- [DESCRIPTION OF THE TASK] Report, as a bare number, how many lines in the data contain "list".

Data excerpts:
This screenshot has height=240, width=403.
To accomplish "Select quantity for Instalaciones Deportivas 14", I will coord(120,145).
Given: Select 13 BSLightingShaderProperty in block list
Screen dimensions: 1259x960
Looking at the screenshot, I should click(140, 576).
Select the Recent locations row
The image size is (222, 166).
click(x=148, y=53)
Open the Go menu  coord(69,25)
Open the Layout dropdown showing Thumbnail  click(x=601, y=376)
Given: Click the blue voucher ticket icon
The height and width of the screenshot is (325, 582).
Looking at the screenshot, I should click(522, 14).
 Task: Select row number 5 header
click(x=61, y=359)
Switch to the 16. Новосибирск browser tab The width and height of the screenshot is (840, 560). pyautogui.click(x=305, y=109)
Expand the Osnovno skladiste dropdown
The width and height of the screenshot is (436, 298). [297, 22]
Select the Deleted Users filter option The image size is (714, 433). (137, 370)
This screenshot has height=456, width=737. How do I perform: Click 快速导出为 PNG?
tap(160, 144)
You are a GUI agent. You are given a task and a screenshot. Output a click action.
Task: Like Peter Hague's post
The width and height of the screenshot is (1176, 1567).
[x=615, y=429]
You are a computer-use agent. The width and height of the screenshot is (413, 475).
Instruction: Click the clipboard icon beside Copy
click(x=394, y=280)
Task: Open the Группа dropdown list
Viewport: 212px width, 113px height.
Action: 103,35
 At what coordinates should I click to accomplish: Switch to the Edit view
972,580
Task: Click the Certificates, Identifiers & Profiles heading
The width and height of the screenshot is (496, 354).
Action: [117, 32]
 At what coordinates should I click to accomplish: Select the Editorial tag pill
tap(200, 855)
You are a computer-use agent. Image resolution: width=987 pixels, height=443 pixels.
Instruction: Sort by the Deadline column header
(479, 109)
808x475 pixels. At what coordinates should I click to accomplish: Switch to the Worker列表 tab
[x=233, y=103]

- [EXERCISE OUTPUT] 2